* Asian stock markets : https://tmsnrt.rs/2zpUAr4
* Asian shares seen falling, dollar index jumps
* Fed cuts rates by 25 basis points, further cuts not certain
* U.S. Treasury yield curve flattens
By Swati Pandey
SYDNEY, Aug 1 (Reuters) – Asian shares were set to open significantly lower on Thursday as the U.S. Federal Reserve poured cold water on market expectations of a lengthy easing cycle after delivering a 25-basis-point cut.
Fed Chair Jerome Powell, speaking in a news conference after the release of the central bank’s statement, characterised Wednesday’s rate cut as “a mid-cycle adjustment to policy”, a sign to markets that sharp further cuts were not imminent.
Later in a press conference, Powell said Wednesday’s easing was “not the beginning of a long series of rate cuts”, sending U.S. equity markets into a tailspin and dollar to its highest since May 2017 against a basket of six major currencies.
Overnight, the Dow and the Nasdaq lost 1.2% each while the S&P 500 declined 1.1%. MSCI’s gauge of stocks across the globe slipped to a five-week low.

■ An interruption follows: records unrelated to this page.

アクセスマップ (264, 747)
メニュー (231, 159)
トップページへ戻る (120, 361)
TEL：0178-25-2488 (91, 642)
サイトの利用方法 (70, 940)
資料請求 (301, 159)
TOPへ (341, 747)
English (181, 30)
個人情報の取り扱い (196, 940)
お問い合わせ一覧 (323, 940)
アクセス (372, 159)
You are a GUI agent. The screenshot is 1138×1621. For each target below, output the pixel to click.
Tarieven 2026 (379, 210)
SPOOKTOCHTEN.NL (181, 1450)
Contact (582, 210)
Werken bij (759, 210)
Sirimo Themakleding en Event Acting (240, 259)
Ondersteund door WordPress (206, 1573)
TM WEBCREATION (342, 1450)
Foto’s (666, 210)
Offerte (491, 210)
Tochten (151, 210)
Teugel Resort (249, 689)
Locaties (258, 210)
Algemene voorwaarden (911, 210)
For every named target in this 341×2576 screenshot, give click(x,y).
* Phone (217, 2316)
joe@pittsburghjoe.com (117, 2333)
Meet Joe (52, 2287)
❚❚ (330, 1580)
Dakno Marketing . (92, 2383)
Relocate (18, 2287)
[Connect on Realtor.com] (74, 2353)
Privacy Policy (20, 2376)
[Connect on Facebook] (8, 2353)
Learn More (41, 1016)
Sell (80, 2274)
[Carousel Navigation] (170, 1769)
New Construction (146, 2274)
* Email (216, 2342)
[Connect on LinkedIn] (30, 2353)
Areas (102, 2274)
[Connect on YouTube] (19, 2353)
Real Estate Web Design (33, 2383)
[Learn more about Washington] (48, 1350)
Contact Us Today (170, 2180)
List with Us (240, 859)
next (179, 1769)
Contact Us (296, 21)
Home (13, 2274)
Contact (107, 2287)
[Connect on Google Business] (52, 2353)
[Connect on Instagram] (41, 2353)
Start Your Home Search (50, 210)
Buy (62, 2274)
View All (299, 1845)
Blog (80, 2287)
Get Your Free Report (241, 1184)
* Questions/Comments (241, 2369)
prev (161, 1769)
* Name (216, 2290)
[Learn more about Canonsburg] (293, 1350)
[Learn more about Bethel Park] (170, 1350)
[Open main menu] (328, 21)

In a sign the gloomy mood is likely to spread to Asia, Nikkei futures faltered 0.3% while futures for Australia’s benchmark share index fell 0.4%. E-minis for the S&P500 were off 0.3%.
“By not coming out and promising more cuts in the future, the market appears to have interpreted this policy move as hawkish,” said John Velis, forex and macro strategist at BNY Mellon.

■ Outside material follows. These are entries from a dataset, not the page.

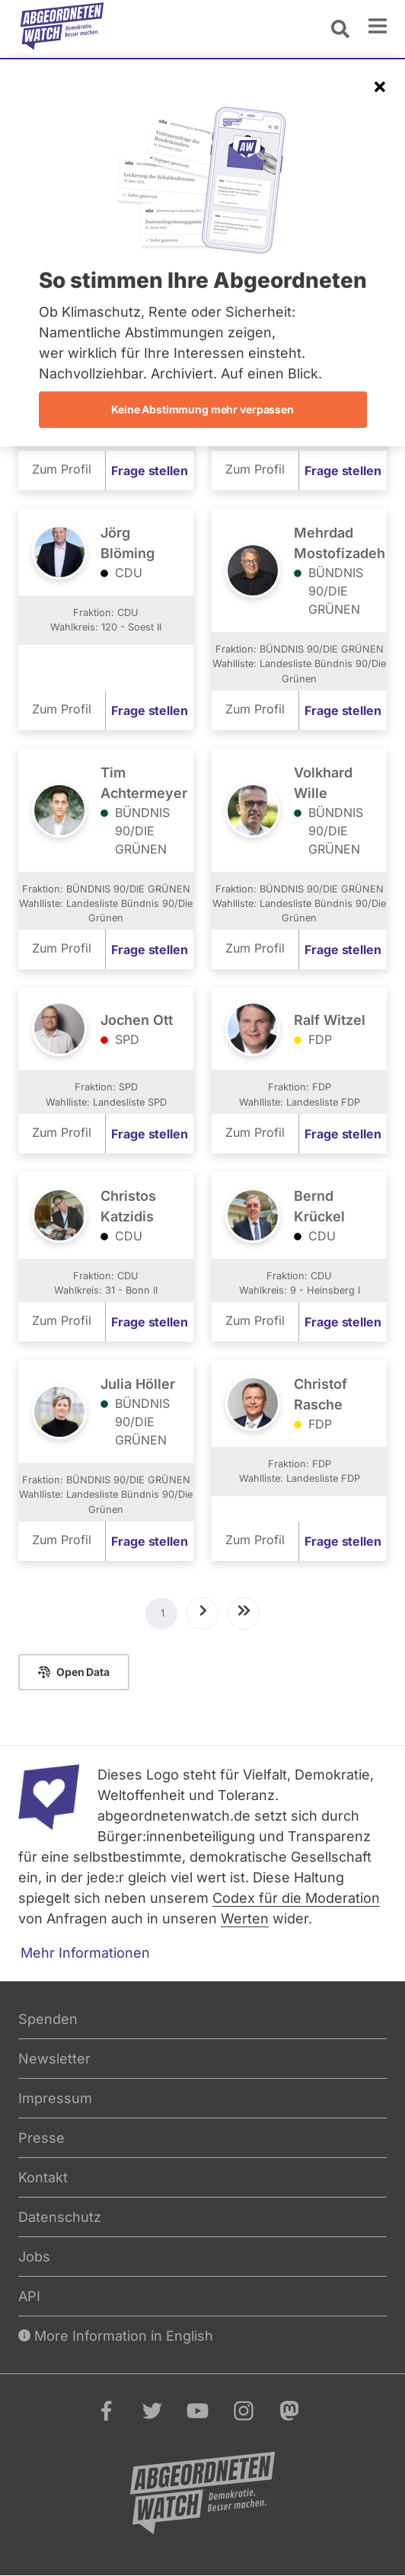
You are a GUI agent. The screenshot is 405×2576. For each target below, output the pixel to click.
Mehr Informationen (85, 1953)
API (29, 2296)
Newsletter (54, 2059)
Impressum (55, 2098)
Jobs (34, 2257)
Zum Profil (61, 469)
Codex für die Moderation (296, 1898)
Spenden (48, 2019)
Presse (41, 2138)
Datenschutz (59, 2217)
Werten (245, 1918)
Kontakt (43, 2177)
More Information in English (115, 2335)
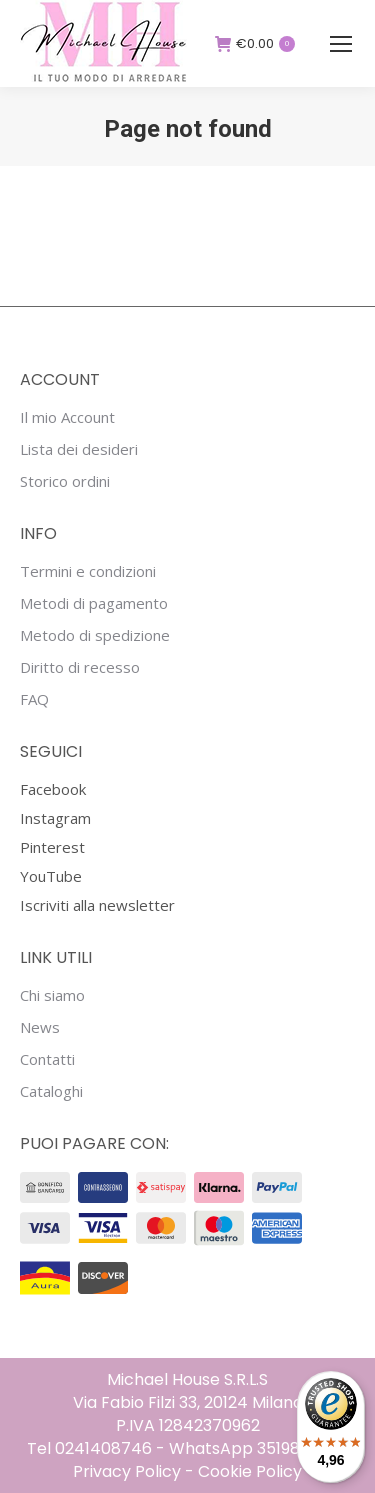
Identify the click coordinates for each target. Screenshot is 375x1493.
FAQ (34, 699)
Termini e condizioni (88, 571)
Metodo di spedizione (95, 635)
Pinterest (52, 847)
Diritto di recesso (80, 667)
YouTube (51, 876)
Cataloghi (51, 1091)
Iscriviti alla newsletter (97, 905)
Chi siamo (52, 995)
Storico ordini (65, 481)
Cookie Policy (250, 1471)
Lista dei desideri (79, 449)
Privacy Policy (127, 1471)
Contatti (47, 1059)
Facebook (53, 789)
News (40, 1027)
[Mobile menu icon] (341, 44)
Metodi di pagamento (94, 603)
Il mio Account (67, 417)
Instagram (55, 818)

U.S. Treasuries reacted by flattening the yield curve as the front-end of the market scaled back on prior expectations for at least a 100 basis points of easing in the near-term.
Notably, yields on 10-year bonds too came under pressure, suggesting “the market thinks the Fed is making a policy mistake by not being more dovish,” National Australia Bank analysts wrote in a note.

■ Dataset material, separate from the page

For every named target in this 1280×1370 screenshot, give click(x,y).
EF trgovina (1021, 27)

In foreign exchange, the dollar rose against the euro and Antipodean currencies on expectations monetary policies in Europe, Australia and New Zealand will remain accommodative.
The dollar index finished July 2.5% higher though the greenback’s reaction against the Japanese yen was a bit muted at 108.77
The common currency hit a more than two-year trough of $1.1065 overnight and was last at $1.1073.
The Aussie fell to $0.6832, its lowest since early January when a currency “flash crash” briefly took it to $0.6715 while the kiwi held at $0.6561 as markets wager on a rate cut by the Reserve Bank of New Zealand next week.
In commodities, crude oil futures settled higher on Wednesday for the fifth straight day, buoyed by a bigger-than-expected drop in U.S. inventories, but the stronger dollar helped bring prices down from session highs in post settlement trading.
U.S. crude futures were off 68 U.S. cents at $57.9. Brent had settled up 0.7% at $65.17.
Spot gold bounced from a two-week trough to add 0.1% to $1,414.46 an ounce.